**Activity:** Exact copies of the lines from the start of the records through the line with "Sango – Great" are what the answer must hold; pictures are not part of it.

**** Source information

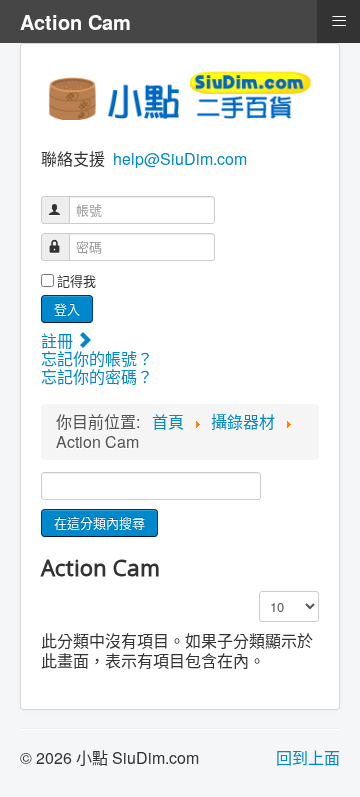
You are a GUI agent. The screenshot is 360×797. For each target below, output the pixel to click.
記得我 (76, 281)
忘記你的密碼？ (97, 376)
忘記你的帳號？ (97, 358)
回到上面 (308, 757)
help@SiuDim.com (180, 158)
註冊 (59, 340)
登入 (67, 308)
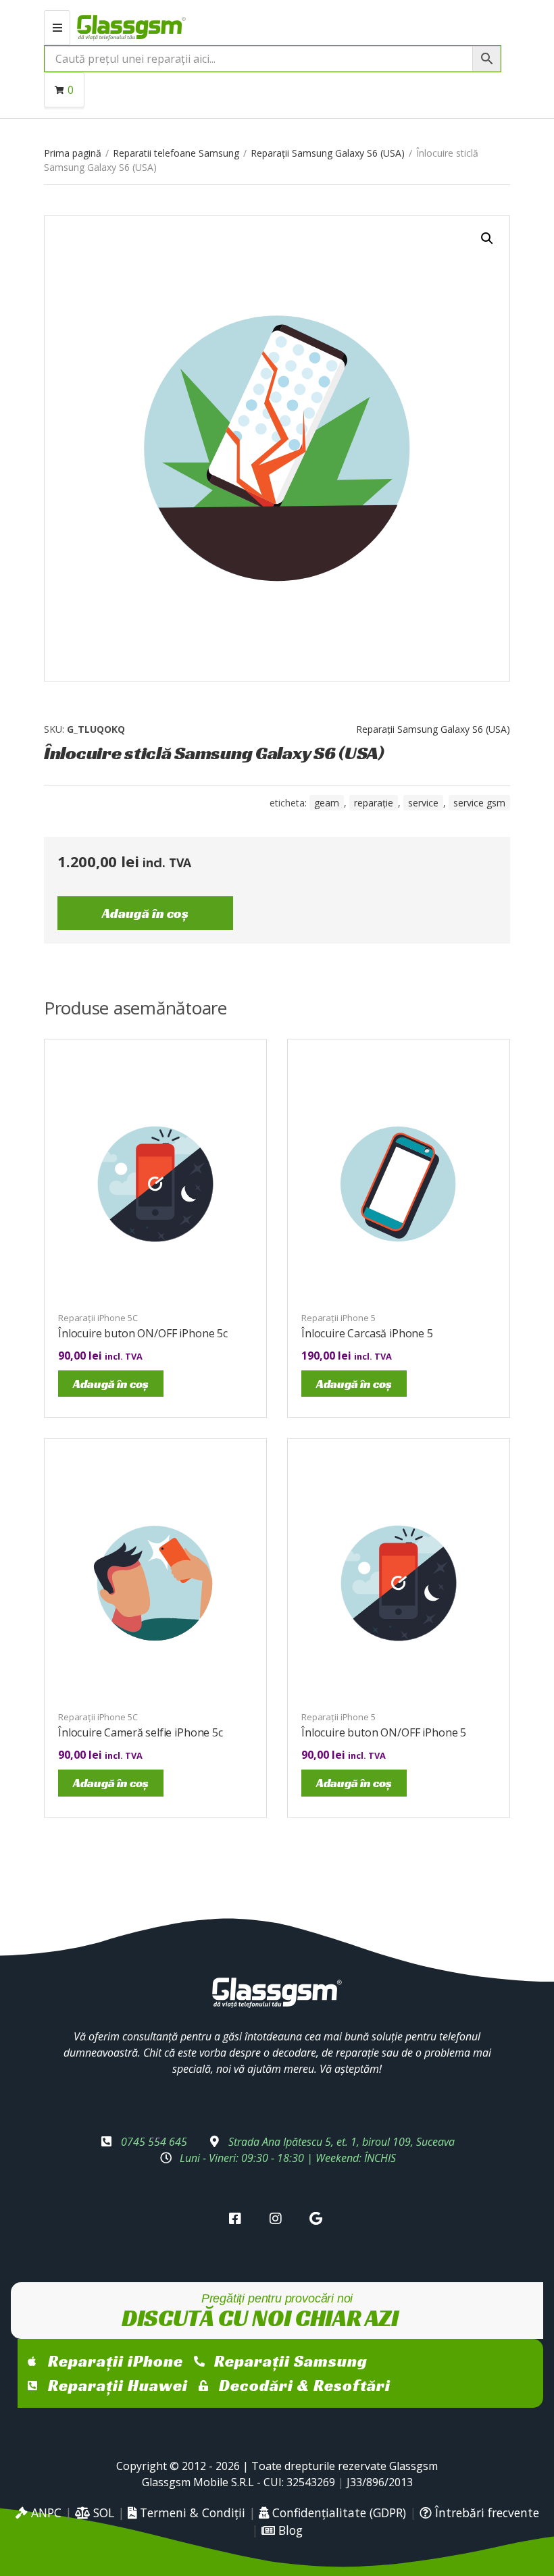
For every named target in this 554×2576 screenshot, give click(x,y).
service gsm (479, 802)
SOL (102, 2512)
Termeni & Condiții (190, 2512)
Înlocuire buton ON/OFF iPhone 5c (143, 1333)
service (423, 802)
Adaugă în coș (145, 913)
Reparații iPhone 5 (338, 1318)
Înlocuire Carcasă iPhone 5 (367, 1333)
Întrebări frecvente (485, 2512)
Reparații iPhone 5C (98, 1318)
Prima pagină (72, 153)
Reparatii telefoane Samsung (176, 153)
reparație (373, 802)
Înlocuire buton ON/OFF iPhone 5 (383, 1732)
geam (326, 802)
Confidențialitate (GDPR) (337, 2512)
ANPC (44, 2512)
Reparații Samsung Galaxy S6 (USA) (328, 153)
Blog (289, 2530)
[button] (487, 238)
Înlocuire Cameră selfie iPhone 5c (140, 1732)
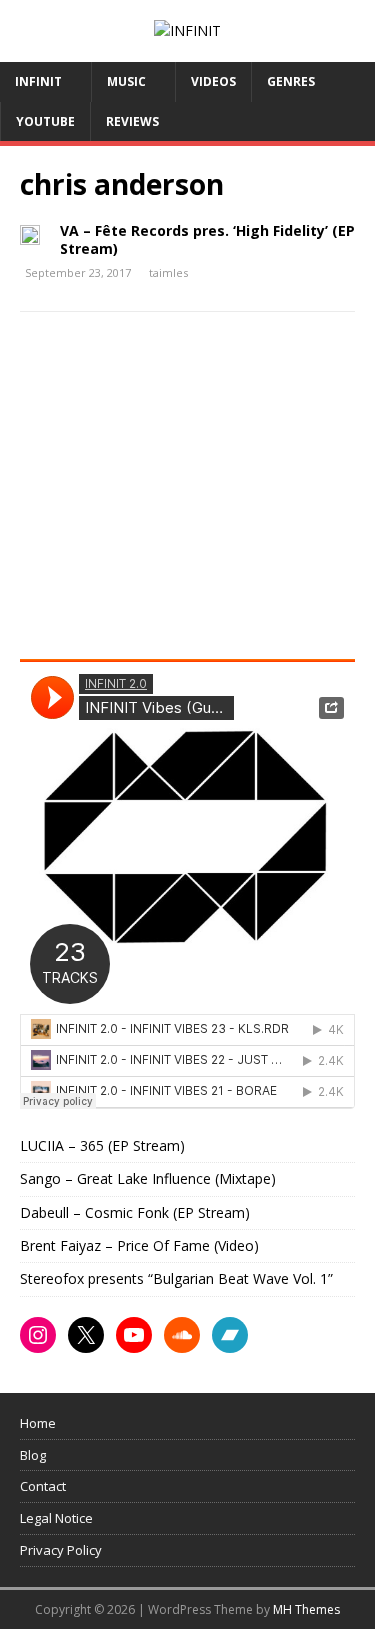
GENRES (291, 81)
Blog (33, 1455)
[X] (86, 1335)
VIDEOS (213, 81)
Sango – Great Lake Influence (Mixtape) (148, 1178)
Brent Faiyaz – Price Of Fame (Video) (139, 1245)
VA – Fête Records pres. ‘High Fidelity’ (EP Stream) (207, 239)
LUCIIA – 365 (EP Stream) (102, 1145)
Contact (43, 1486)
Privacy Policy (61, 1550)
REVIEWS (132, 121)
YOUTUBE (45, 121)
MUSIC (126, 81)
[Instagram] (38, 1335)
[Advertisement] (188, 492)
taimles (168, 272)
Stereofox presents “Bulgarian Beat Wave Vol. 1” (176, 1278)
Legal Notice (56, 1518)
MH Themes (306, 1609)
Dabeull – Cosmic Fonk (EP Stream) (135, 1212)
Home (38, 1423)
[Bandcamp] (230, 1335)
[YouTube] (134, 1335)
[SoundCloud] (182, 1335)
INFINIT (38, 81)
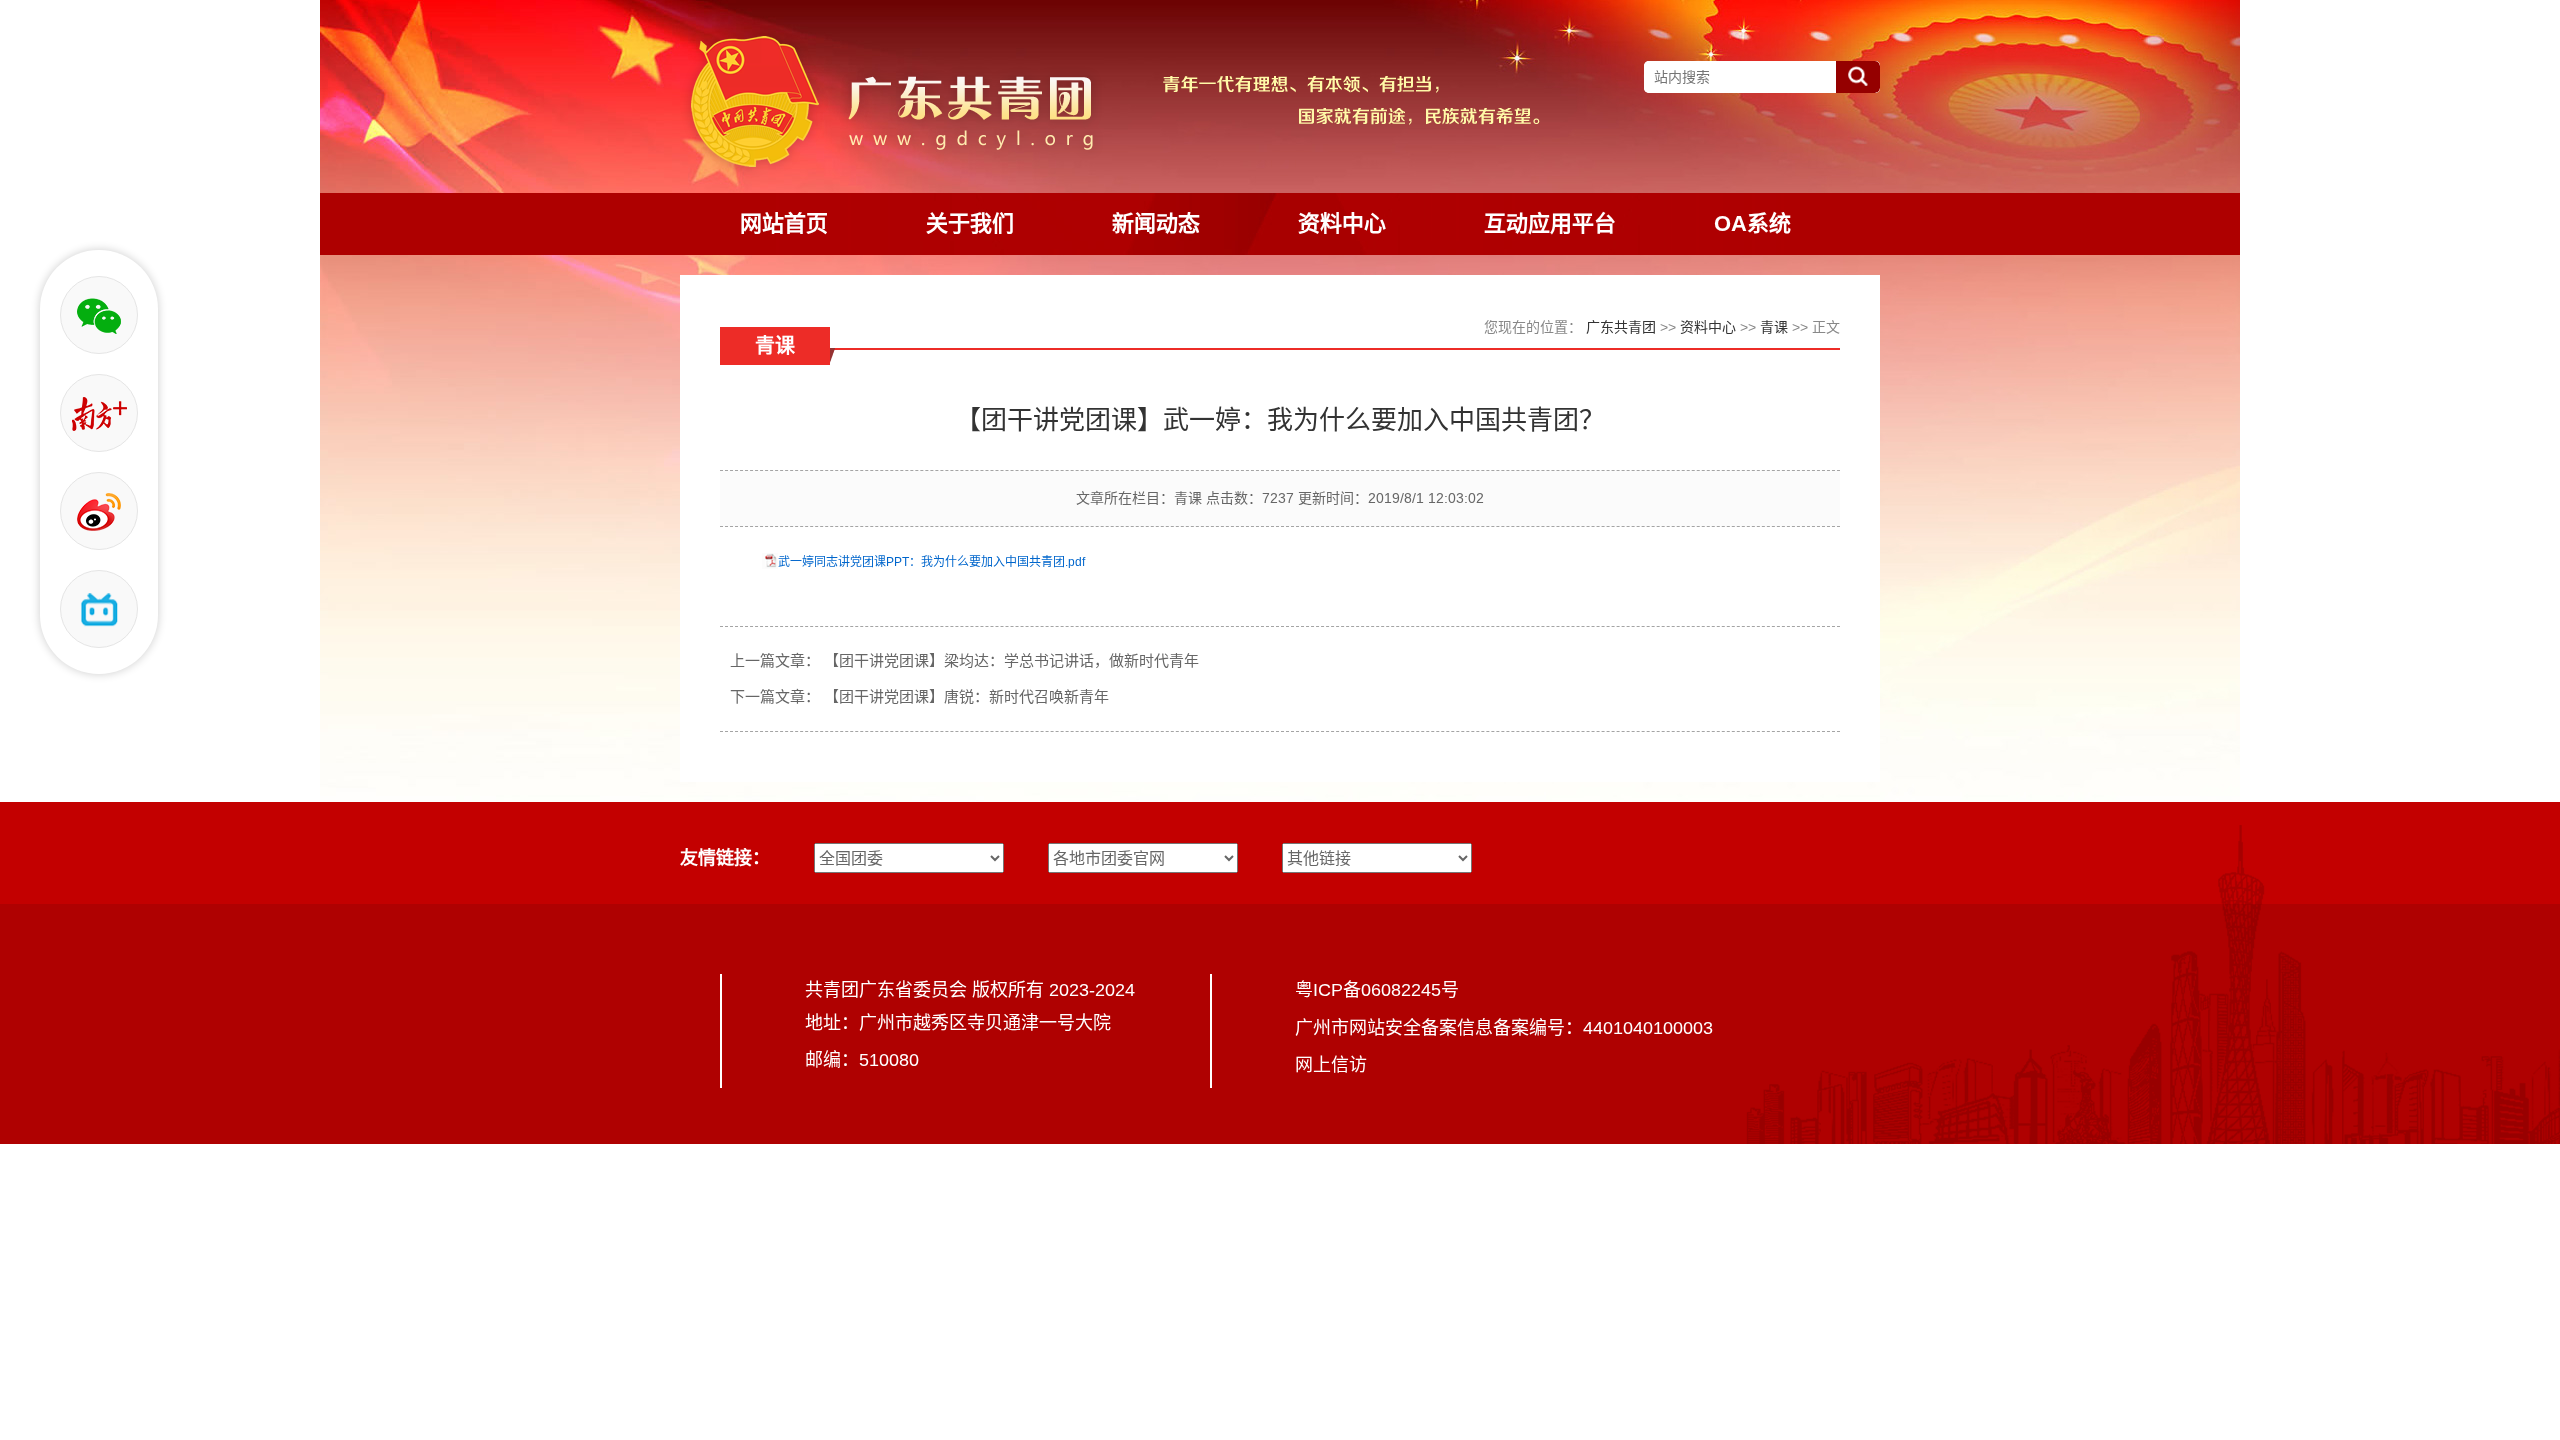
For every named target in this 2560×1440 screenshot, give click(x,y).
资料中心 (1708, 327)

********

**Answer below:**
You are a GUI agent. The screenshot is 360×797. For each target below, output the pixel to click.
記得我 (76, 281)
忘記你的密碼？ (97, 376)
忘記你的帳號？ (97, 358)
回到上面 (308, 757)
help@SiuDim.com (180, 158)
註冊 (59, 340)
登入 (67, 308)
For every named target in this 554×2576 screenshot, give click(x,y).
service gsm (479, 802)
SOL (102, 2512)
Termeni & Condiții (190, 2512)
Înlocuire buton ON/OFF iPhone 5c (143, 1333)
service (423, 802)
Adaugă în coș (145, 913)
Reparații iPhone 5 (338, 1318)
Înlocuire Carcasă iPhone 5 (367, 1333)
Întrebări frecvente (485, 2512)
Reparații iPhone 5C (98, 1318)
Prima pagină (72, 153)
Reparatii telefoane Samsung (176, 153)
reparație (373, 802)
Înlocuire buton ON/OFF iPhone 5 (383, 1732)
geam (326, 802)
Confidențialitate (GDPR) (337, 2512)
ANPC (44, 2512)
Reparații Samsung Galaxy S6 (USA) (328, 153)
Blog (289, 2530)
[button] (487, 238)
Înlocuire Cameră selfie iPhone 5c (140, 1732)
GENRES (291, 81)
Blog (33, 1455)
[X] (86, 1335)
VIDEOS (213, 81)
Sango – Great Lake Influence (Mixtape) (148, 1178)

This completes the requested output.